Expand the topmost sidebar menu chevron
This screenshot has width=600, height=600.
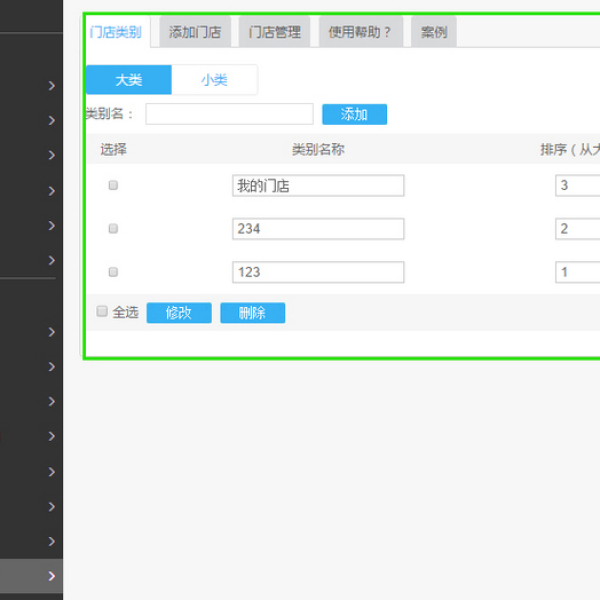coord(51,86)
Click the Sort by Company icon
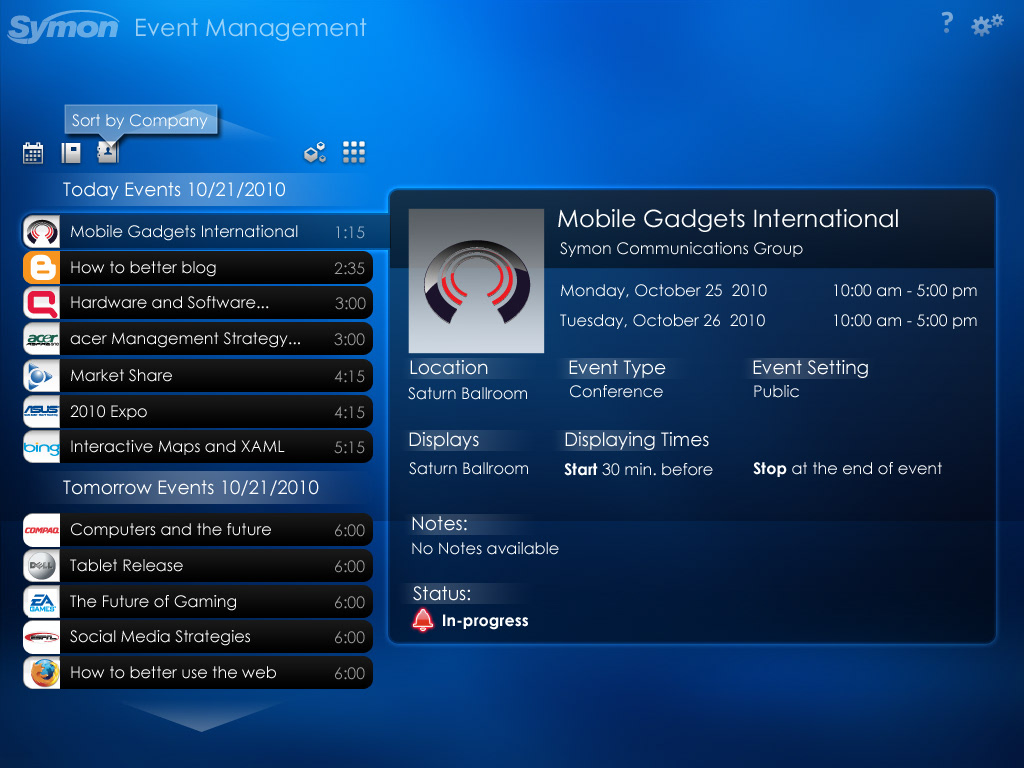The image size is (1024, 768). 107,152
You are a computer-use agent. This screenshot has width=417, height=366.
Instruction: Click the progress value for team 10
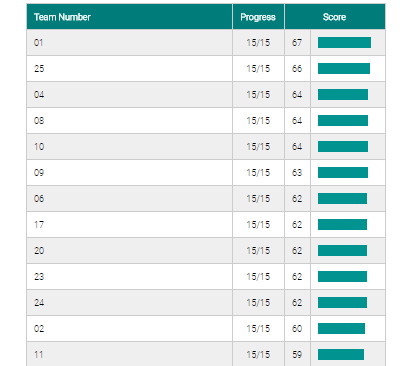[258, 146]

- **WORK REQUIRED**
For this exercise, return the material word for word and drop each image.

- **YOUR SOLUTION**
Expand the topmost sidebar menu chevron
This screenshot has width=600, height=600.
coord(51,86)
Click the Sort by Company icon
The image size is (1024, 768). 107,152
You are a computer-use agent. This screenshot has width=417, height=366.
Instruction: Click the progress value for team 10
[258, 146]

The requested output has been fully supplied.